*** Opening Records ***

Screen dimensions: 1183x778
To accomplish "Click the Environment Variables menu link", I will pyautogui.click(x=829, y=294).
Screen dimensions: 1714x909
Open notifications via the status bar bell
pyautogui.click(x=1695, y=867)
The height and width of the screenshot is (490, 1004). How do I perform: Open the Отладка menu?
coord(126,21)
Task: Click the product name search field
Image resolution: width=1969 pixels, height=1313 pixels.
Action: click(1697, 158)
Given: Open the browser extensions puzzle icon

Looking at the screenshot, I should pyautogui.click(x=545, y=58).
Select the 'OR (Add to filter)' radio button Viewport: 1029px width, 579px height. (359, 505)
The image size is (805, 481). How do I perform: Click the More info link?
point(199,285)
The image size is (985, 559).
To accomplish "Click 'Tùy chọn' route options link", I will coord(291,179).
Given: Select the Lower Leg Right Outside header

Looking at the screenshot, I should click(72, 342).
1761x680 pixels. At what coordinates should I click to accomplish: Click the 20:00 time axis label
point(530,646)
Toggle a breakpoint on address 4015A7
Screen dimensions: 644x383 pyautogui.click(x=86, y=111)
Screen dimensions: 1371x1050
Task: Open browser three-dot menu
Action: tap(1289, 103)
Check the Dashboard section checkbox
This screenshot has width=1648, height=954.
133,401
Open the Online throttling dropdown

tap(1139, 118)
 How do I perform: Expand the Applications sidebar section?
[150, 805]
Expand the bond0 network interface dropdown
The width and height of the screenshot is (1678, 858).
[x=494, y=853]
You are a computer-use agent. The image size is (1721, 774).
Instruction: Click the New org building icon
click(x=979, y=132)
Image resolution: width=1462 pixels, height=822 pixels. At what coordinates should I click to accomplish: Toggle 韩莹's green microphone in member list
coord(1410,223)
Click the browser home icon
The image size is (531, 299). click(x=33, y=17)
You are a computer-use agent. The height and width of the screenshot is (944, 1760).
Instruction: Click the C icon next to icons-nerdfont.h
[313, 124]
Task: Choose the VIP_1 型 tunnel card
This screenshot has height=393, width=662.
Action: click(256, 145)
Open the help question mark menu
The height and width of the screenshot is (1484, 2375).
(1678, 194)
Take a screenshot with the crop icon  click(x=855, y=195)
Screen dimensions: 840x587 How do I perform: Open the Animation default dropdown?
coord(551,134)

*** Closing Records ***

Required work →
Copy out only the lines running from the beginning of the data to the line with "Select the 'OR", both ends included.

Answer →
Screen dimensions: 1183x778
To accomplish "Click the Environment Variables menu link", I will pyautogui.click(x=829, y=294).
Screen dimensions: 1714x909
Open notifications via the status bar bell
pyautogui.click(x=1695, y=867)
The height and width of the screenshot is (490, 1004). How do I perform: Open the Отладка menu?
coord(126,21)
Task: Click the product name search field
Image resolution: width=1969 pixels, height=1313 pixels.
Action: click(1697, 158)
Given: Open the browser extensions puzzle icon

Looking at the screenshot, I should pyautogui.click(x=545, y=58).
Select the 'OR (Add to filter)' radio button Viewport: 1029px width, 579px height. (359, 505)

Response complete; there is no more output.